The Leica handheld camera, commercially available as of 1924, was the ticket to allowing a photographer to be on the move, as well as to capturing movement. A 35-mm film camera, the Leica had a wide aperture that required a short exposure time, especially for pictures taken outdoors, and it could advance quickly, which allowed the photographer to take numerous pictures of a subject in quick succession. Gone were the days of endless exposure times that left sitters holding awkward postures for long periods or that captured movement in blurs.

The Leica became the camera of choice in the 1930s for photographers such as André Kertész, Ilse Bing, Henri Cartier-Bresson, and others, all of whom worked primarily in Europe. Those photographers did not call themselves street photographers even if some of their subject matter fit the genre’s current definition, but instead they identified themselves as photojournalists, fashion photographers (many worked for magazines), or simply as experimenters with a new medium. The Leica continued to be the go-to device for photographers after World War II, especially for New York City photographers such as Roy DeCarava, Lisette Model, William Klein, and Helen Levitt. Robert Frank, who is best known for his book The Americans (1959) and was the leading influence on street photographers of the succeeding generation, documented culture throughout the United States and in Europe. Street photography took off in Mexico as well, with Manuel Álvarez Bravo and Graciela Iturbide. Paris had Robert Doisneau, Czechoslovakia had Josef Koudelka, and London had Bill Brandt.

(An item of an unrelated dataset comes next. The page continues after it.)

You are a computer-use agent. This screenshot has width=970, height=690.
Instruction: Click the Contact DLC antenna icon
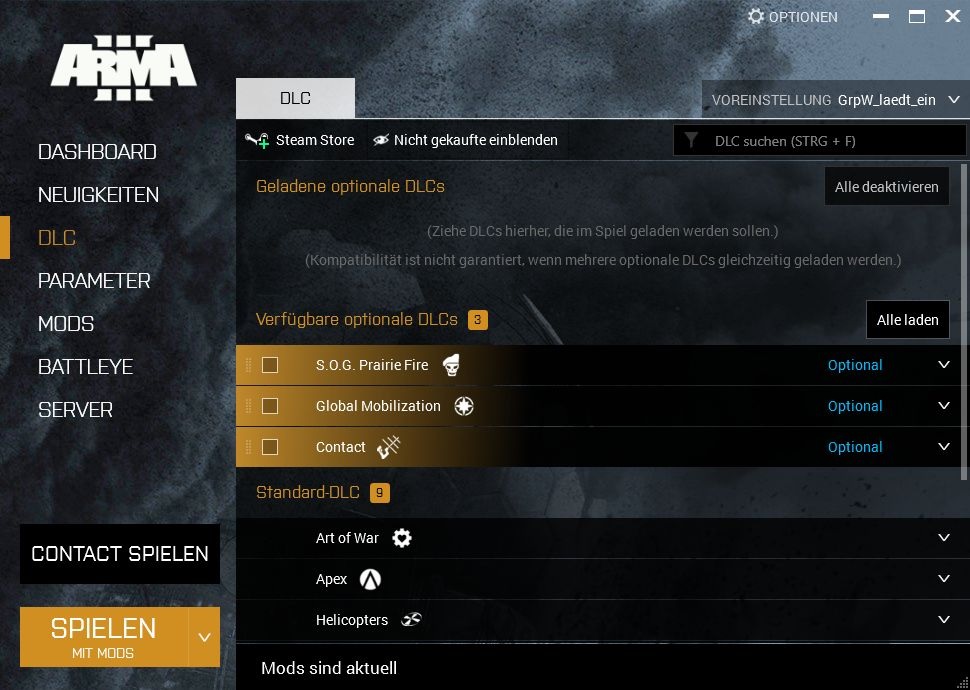(x=389, y=447)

The 1960s generation—Lee Friedlander, Garry Winogrand, and Diane Arbus being its most prominent practitioners—also used the Leica and in some cases, such as Joel Meyerowitz, began to experiment with color. The 1967 exhibition “New Documents” at the Museum of Modern Art in New York City defined that generation, for better or for worse, as documentary photographers with a subjective bent and a snapshot aesthetic. Documentary photographers were now (finally) recognized as artists with points of view, not just recorders of their surroundings or of the facts. The acknowledgement of the artistry involved in photographic documentation paved the way for generations of photographers who followed. Street photography continues to be practiced by artists all over the world (some even with Leicas) and by amateurs with cell phones, the 21st century’s handheld image-capturing device of choice.